EXERCISE REQUIREMENTS
Reproduce, word for word, the stretch of the text below on selecting medical study participants from "the selection criteria" through "a selection criterion.".

The selection of potential participants for the medical study 
is therefore ineffective, slow and costly, and requires 
extensive use of personnel. In a new search, the entire 
procedure has to be repeated, even in cases where, for example, 



the selection criteria deviate only slightly from earlier 
selection criteria. 

SUMMARY 

[0009] At least one embodiment of the present invention 
improves the selection of a potential participant for a medical 
study on the basis of a selection criterion. 

[0010] A method, in at least one embodiment, is for selecting a 
potential participant for a medical study on the basis of a 
selection criterion. In this method, patient data assigned to a 
patient are electronically stored, a secondary criterion is 
assigned to the selection criterion, the patient data are 
electronically evaluated on the basis of the secondary 
criterion, and, based on this electronic evaluation, a measure 
for fulfilling the selection criterion is determined for the 
patient associated with the patient data, and the patient is 
selected as a potential participant on the basis of this 
measure . 

[0011] Patient data include all the medical data or other types 
of data correlated with the patient, for example diagnostic 
images (X-ray, CT, ultrasound) , textual documents in structured 
form, e.g. table format, or in the form of continuous text 
(diagnoses, prescriptions, physicians' letters, examination 
protocols) , measured values (laboratory data, electrophysiology 
data), the patient's personal data (age, sex, height), or other 
individualized data (socio-economic data, census data) .

INFORMATION SHOWN
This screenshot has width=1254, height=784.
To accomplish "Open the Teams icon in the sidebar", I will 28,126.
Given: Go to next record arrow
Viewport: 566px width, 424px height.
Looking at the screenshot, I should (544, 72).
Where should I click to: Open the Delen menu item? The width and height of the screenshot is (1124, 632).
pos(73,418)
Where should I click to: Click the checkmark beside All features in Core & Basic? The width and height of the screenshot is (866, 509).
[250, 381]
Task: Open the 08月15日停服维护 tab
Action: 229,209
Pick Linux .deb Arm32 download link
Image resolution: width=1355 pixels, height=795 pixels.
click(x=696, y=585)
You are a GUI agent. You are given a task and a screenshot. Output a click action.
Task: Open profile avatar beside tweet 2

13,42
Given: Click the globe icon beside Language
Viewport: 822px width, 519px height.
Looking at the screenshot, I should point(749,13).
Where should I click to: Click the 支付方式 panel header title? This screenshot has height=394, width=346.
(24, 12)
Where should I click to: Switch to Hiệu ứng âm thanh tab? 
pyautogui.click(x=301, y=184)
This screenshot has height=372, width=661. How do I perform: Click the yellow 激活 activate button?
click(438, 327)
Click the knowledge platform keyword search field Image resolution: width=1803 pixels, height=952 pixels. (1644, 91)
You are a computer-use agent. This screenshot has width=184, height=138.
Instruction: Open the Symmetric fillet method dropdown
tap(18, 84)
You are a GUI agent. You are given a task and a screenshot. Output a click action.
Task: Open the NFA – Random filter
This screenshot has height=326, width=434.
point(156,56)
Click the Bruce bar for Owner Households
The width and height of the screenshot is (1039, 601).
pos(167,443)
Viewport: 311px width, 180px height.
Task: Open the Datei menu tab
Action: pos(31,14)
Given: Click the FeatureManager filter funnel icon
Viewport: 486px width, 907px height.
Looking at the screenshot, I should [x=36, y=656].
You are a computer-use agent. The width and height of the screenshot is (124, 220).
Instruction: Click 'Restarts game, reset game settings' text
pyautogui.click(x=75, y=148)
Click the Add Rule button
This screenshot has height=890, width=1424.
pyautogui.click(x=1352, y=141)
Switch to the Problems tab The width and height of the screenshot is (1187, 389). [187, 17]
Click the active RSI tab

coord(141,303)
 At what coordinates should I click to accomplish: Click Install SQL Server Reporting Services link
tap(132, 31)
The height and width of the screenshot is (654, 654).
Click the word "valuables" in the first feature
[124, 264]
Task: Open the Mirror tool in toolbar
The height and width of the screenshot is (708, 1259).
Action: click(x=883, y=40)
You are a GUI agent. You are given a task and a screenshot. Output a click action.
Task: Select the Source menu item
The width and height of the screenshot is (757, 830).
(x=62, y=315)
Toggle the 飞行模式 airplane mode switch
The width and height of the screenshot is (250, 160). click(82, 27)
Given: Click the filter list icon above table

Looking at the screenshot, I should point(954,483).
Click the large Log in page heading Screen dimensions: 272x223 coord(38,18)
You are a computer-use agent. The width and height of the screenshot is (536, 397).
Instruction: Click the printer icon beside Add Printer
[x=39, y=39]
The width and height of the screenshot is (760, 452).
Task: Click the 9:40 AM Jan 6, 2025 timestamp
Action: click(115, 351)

SOLUTION FOR THIS PROBLEM
the selection criteria deviate only slightly from earlier 
selection criteria. 

SUMMARY 

[0009] At least one embodiment of the present invention 
improves the selection of a potential participant for a medical 
study on the basis of a selection criterion.